● Treść zadania A
Przepisz dosłownie część przepisu na pierniki: wszystko od „Oczywiście na świątecznym” aż do „pierniczki... wyszły przepyszne.”.
● Treść zadania B
Proszę podać dalszy ciąg przepisu na pierniki, zaczynając tuż po jego ostatnim zdaniu.

● Fragment źródłowy
Oczywiście na świątecznym stole nie mogło zabraknąć prawdziwych pierników. Już od początku grudnia szukałam idealnego przepisu, na koniec skorzystałam ze starego przepisu z książki po babci, trochę go zmodyfikowałam i pierniczki... wyszły przepyszne.
Składniki:
- 600 g mąki pszennej
- 250 g miodu
- 1 jajko
- 250 g masła
- 150 g cukru trzcinowego
- 50 g gorzkiego kakao
- 2 płaskie łyżeczki proszku do pieczenia
- 1 łyżka przyprawy korzennej
Miód gotujemy z masłem i cukrem, studzimy. Następnie dodajemy stopniowo do przesianej, z proszkiem do pieczenia, przyprawą do pierników i kakao, mąki. Na koniec dodajemy jajko. Wszystko dokładnie zagniatamy, owijamy w folię i wkładamy na około 1 godzinę do lodówki. Po tym czasie rozwałkowujemy i wycinamy foremką serduszka. Pieczemy około 10 minut w 180'C.

● Surowe dane
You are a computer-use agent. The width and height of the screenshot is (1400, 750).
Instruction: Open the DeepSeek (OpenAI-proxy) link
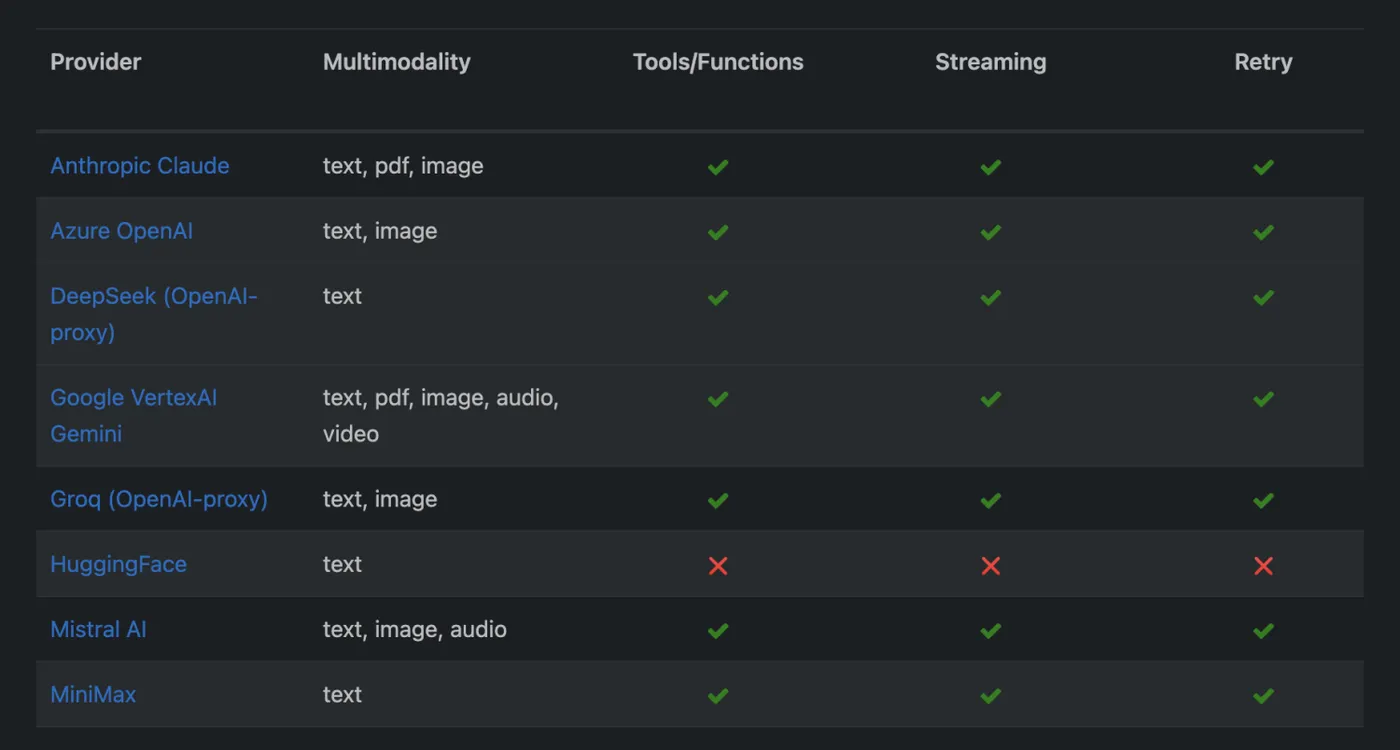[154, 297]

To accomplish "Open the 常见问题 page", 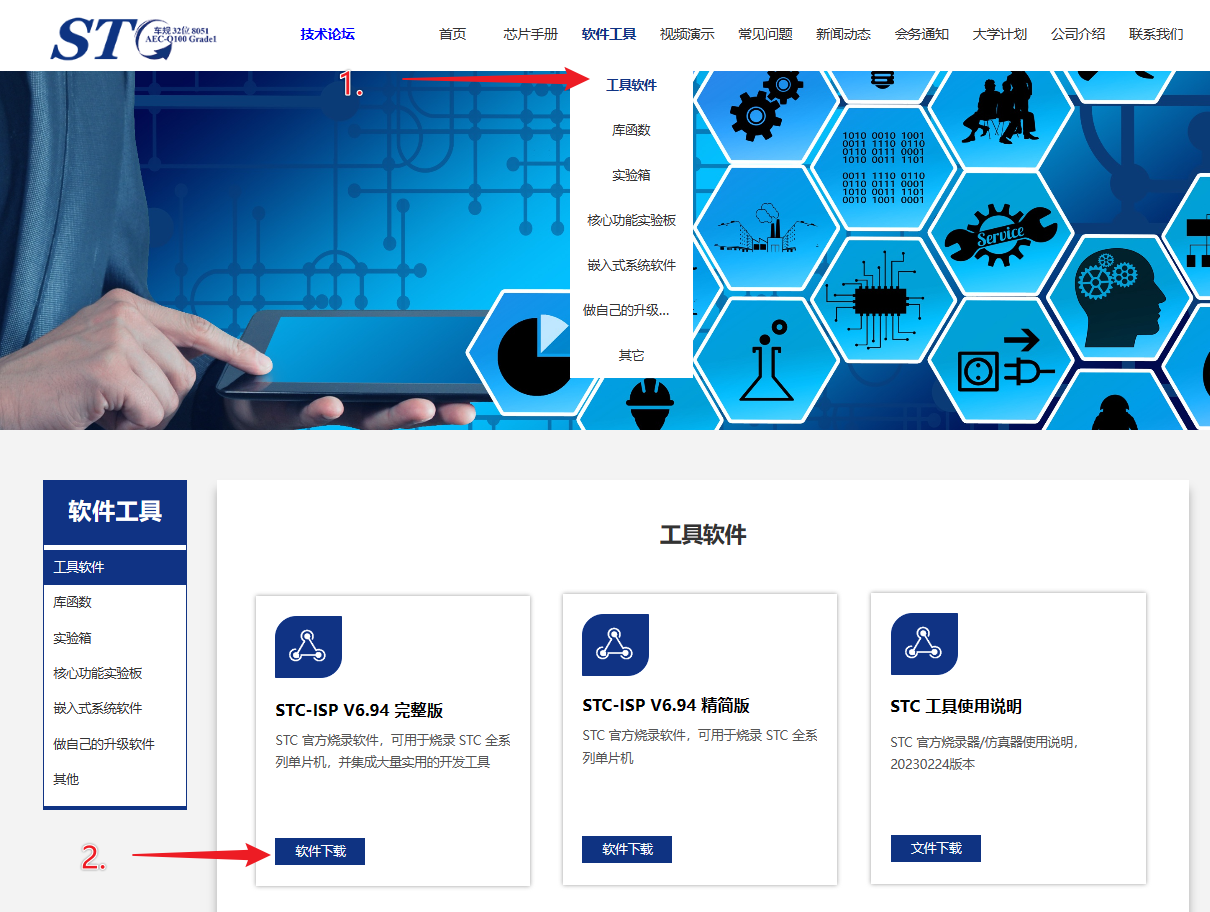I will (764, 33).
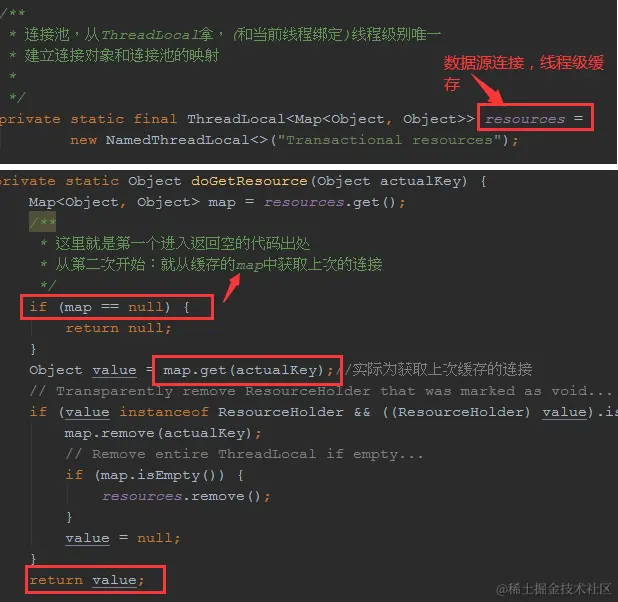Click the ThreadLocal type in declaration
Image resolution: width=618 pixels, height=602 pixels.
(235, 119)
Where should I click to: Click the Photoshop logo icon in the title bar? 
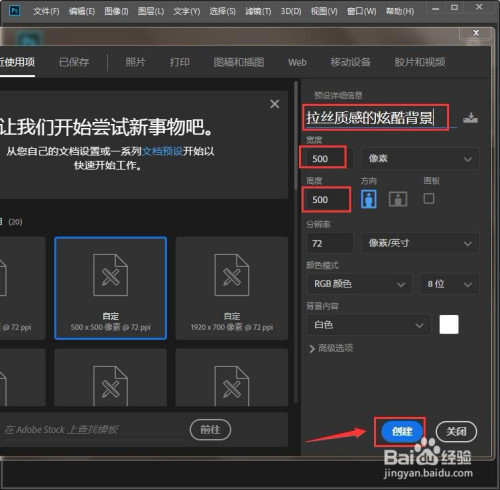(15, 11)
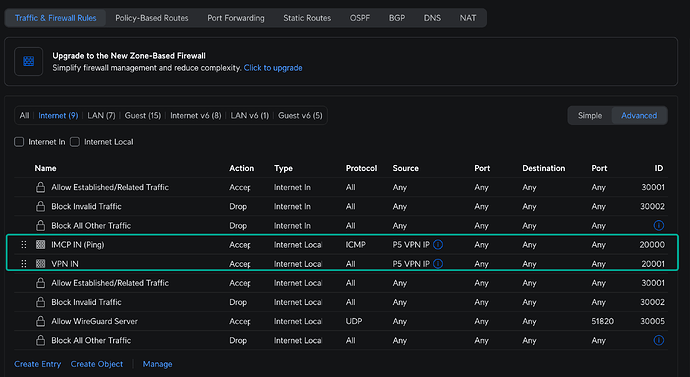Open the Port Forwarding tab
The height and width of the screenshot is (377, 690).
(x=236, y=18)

...

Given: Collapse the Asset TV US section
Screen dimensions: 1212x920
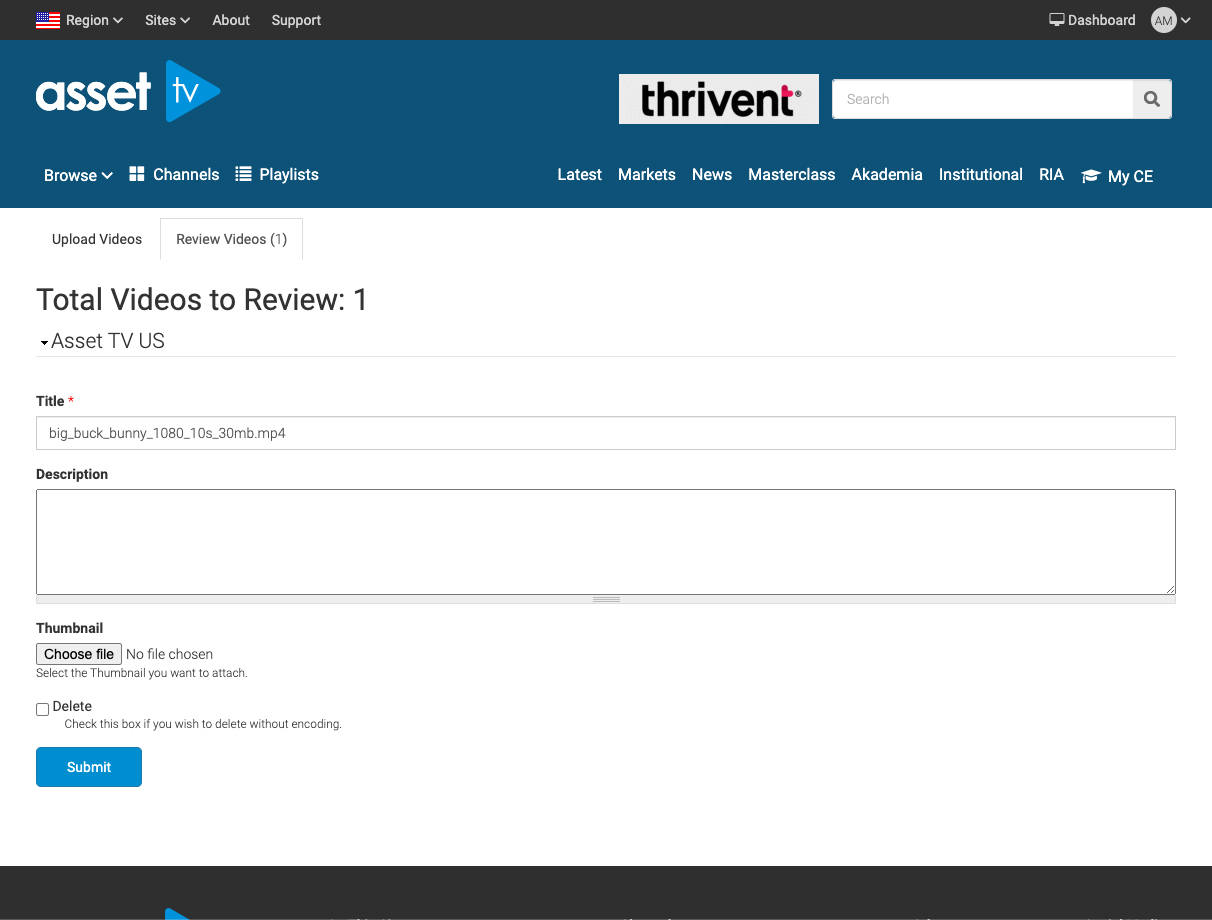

● Odpowiedź końcowa A
Oczywiście na świątecznym stole nie mogło zabraknąć prawdziwych pierników. Już od początku grudnia szukałam idealnego przepisu, na koniec skorzystałam ze starego przepisu z książki po babci, trochę go zmodyfikowałam i pierniczki... wyszły przepyszne.

● Odpowiedź końcowa B
Dekorujemy według uznania. Ja swoje pierniczki polukrowałam.
Składniki na lukier:
- 1 szklanka cukru pudru
- 4 łyżki gorącej wody
Cukier puder zalewamy gorącą wodą i mieszamy widelcem do połączenia się składników i uzyskania gładkiej masy. Im więcej wody do wielkości cukru pudru tym lukier będzie po wyschnięciu bardziej przezroczysty.
Smacznego!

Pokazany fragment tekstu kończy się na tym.